The fix is the rule now followed by update_frontier(): recompute the incumbent under the current weights, never trust a stored derived number. Copy-and-adapt also saved us. The mistaken promotion did no lasting damage because the finish-guard mechanism was carried into the next candidate and is still in the final frontier. A forgiving search structure absorbs some bad decisions.
Provider reliability as a first-class variable
Through a hosted router, infrastructure flakiness kept looking like model failure. Long rollouts (minutes each, up to a couple million tokens) hit stream drops, protocol errors, and rate limits, so we added provider failover and per-provider retries. The starkest case: Nemotron first scored about 1 out of 100 because the adapter did not retry a bare server error on the first turn. Most runs died at turn zero. A one-line fix turned “this model cannot do legal work” into a fair measurement.
That is why we re-ran transient provider failures before reporting test numbers. Every remaining zero should be a model or harness failure, not an infrastructure artifact.

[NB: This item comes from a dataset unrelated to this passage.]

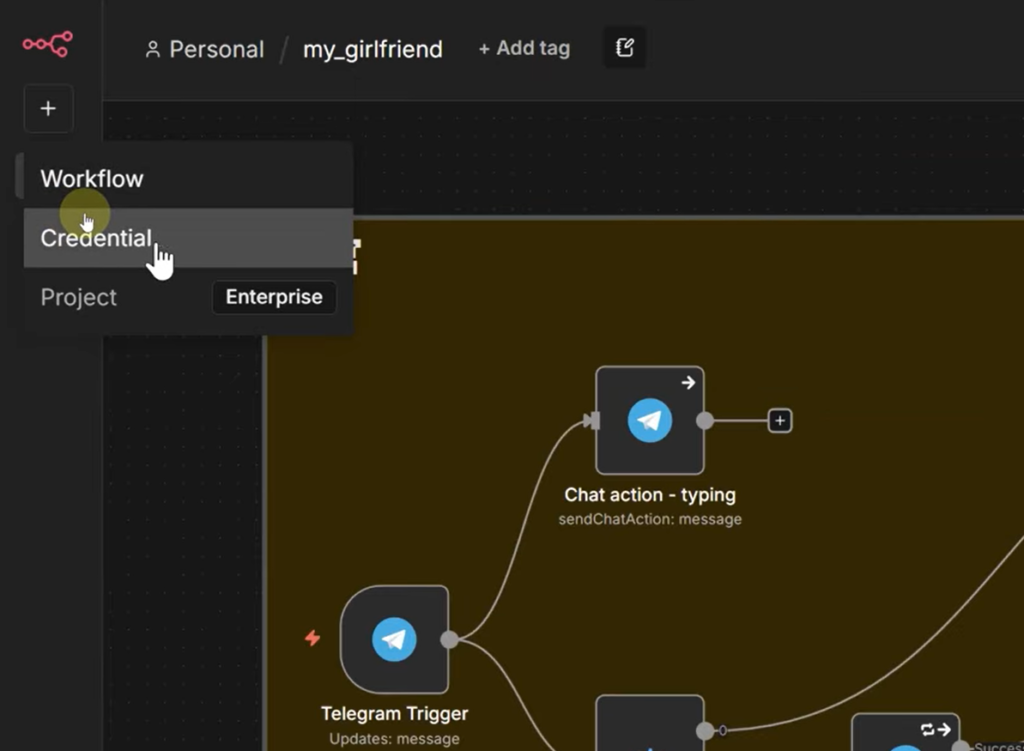Click the Add tag button

tap(524, 48)
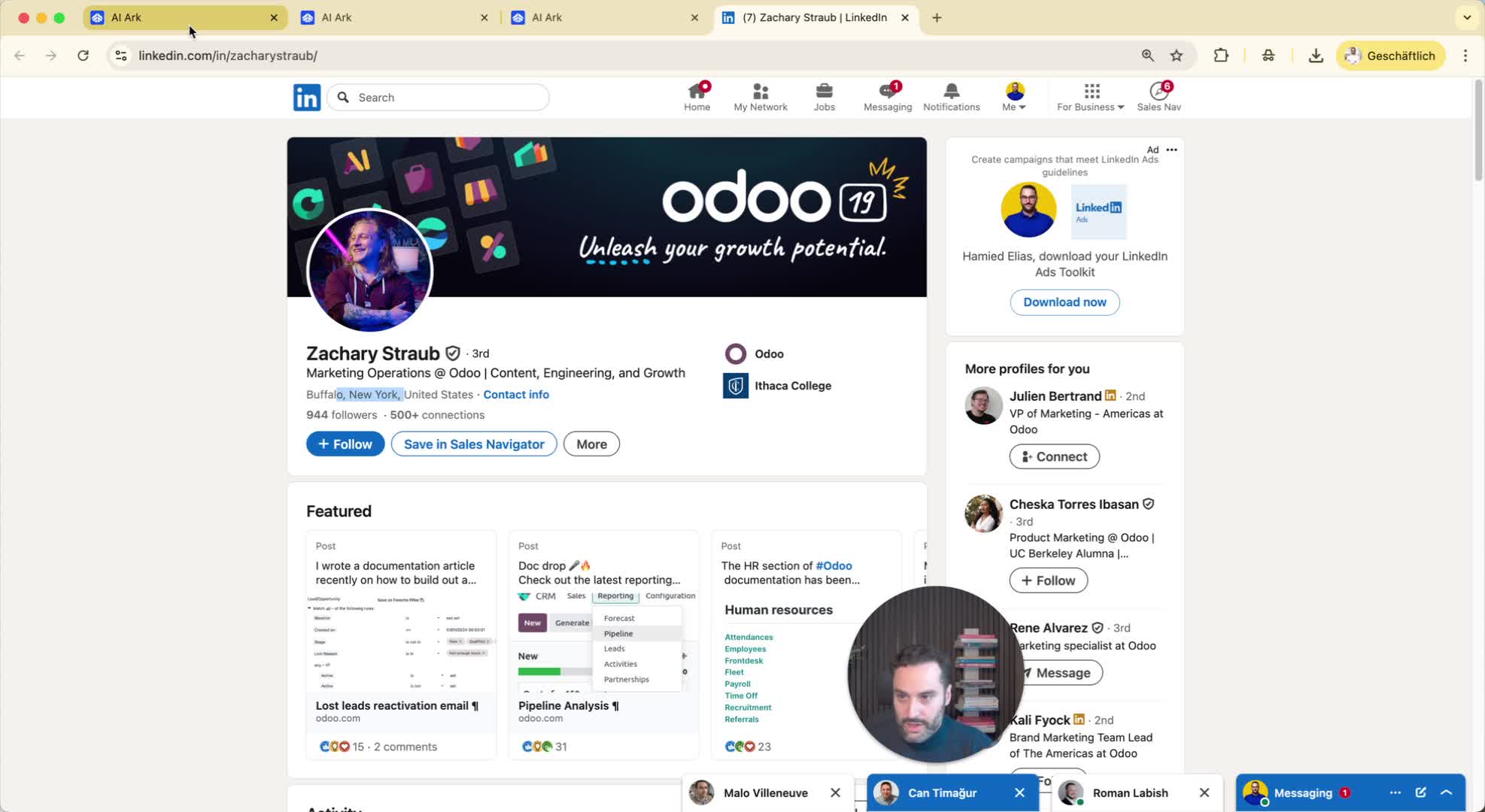
Task: Open My Network icon
Action: [761, 96]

Hardening the LLM as an optimizer
The proposer is a Claude subscription session that runs one to three hours per iteration. Keeping it alive took more work than expected. It auto-resumes on recoverable interruptions (session-limit resets, timeouts, transient server errors) and stops cleanly on unrecoverable ones, like an expired login. We learned that after losing three iterations to silent auth failures. A process-group kill prevents orphaned rollout subprocesses, and the leakage audit rejects any iteration that touched the held-out split.
An LLM optimizer needs the same operational hardening as any long-running distributed job: retries, idempotent resume, clean failure, and a guard against contaminating held-out data. Without that plumbing, the headline number would not hold up.